One common argument is that the MMDA is based on the Islamic Shariah law, and that this is important to Sri Lanka’s Muslim community and therefore should not be tampered with. But the catch here ‒ which not everybody appears to be aware of ‒ is that the MMDA is not solely based on the Shariah law; it is also largely shaped by local customs, local patriarchal customs. For instance, why does the MMDA allow anti-Shariah practices such as kaikuli (dowry) which is forbidden in Islam?
In comparison to our other Asian counterparts, despite their situations being just as bad, discussions are a lot more vibrant and active than in Sri Lanka. Countries like Pakistan and Bangladesh have already banned triple talaq, while India is strongly advocating against the talaq system and polygamy. Even the minimum age of marriage for countries like Pakistan and Bangladesh are 16 and 18, respectively.

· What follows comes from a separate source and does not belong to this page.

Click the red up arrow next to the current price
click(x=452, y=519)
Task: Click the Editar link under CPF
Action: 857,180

Countries like Indonesia and Malaysia have female Quazis. This clearly implies that these are not just ‘Muslim issues’, but archaic socio-cultural practices.

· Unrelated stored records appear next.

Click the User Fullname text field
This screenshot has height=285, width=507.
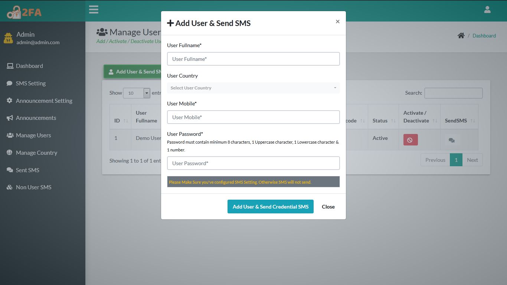(254, 59)
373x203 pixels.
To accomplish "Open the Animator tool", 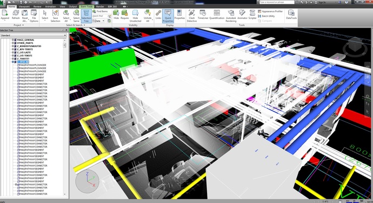I will [242, 15].
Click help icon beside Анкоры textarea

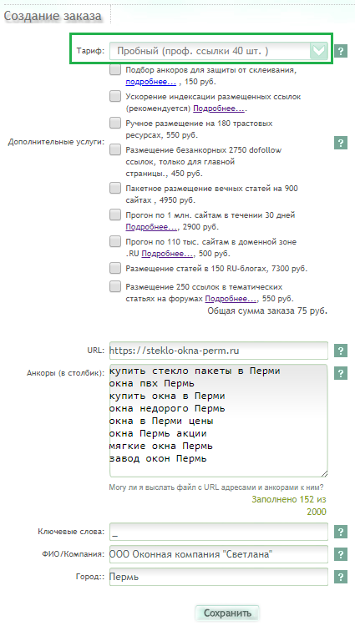coord(341,373)
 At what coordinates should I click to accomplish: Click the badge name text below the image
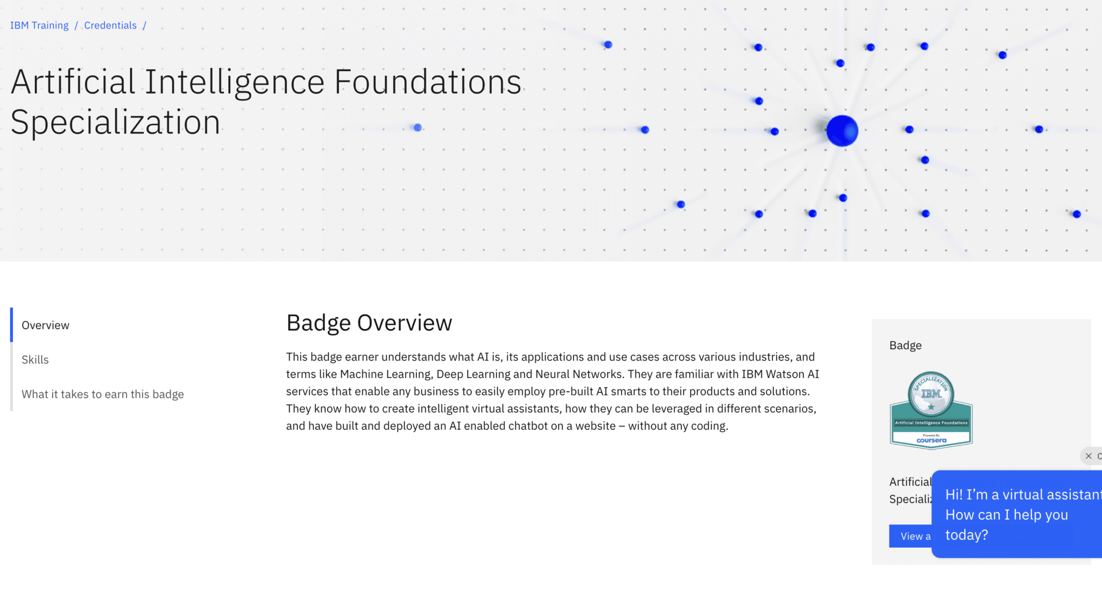(x=910, y=490)
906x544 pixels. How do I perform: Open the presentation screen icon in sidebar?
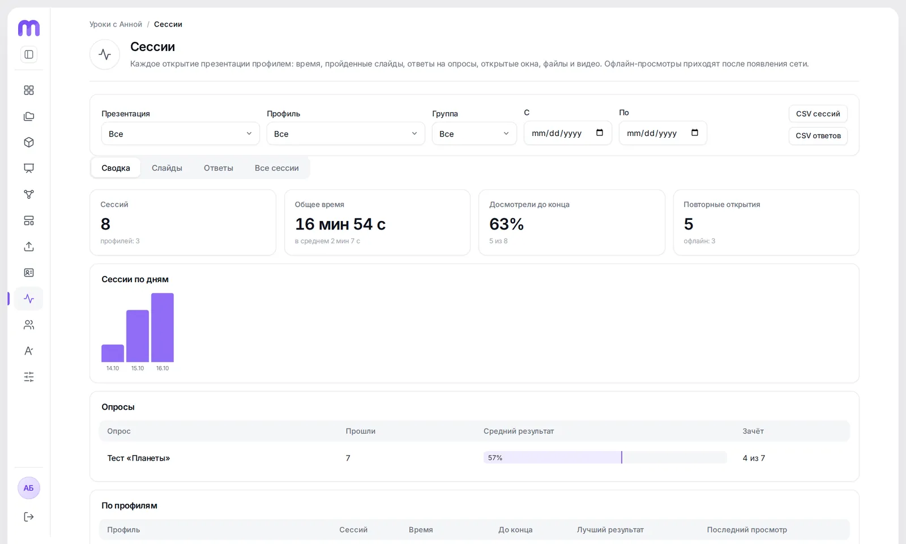point(29,168)
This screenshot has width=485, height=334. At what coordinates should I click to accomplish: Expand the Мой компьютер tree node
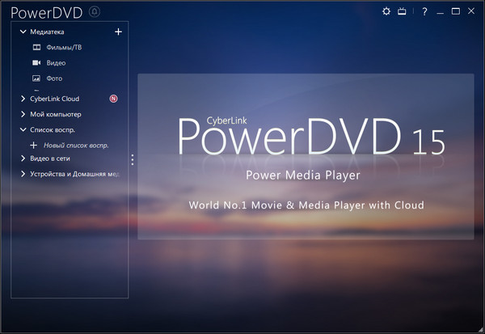pos(23,114)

Sri Lanka now has not one, but two committees currently looking into the issue of Muslim marriage law reforms. In the following months, the findings and recommendations of these committees will come under significant scrutiny by all Sri Lankans who have been actively campaigning for reforms over the decades. How far these reforms play a role in the new Constitution will determine the future position of Muslim women across the country – that is if they are to be treated equally, or are to be forsaken as second-class citizens.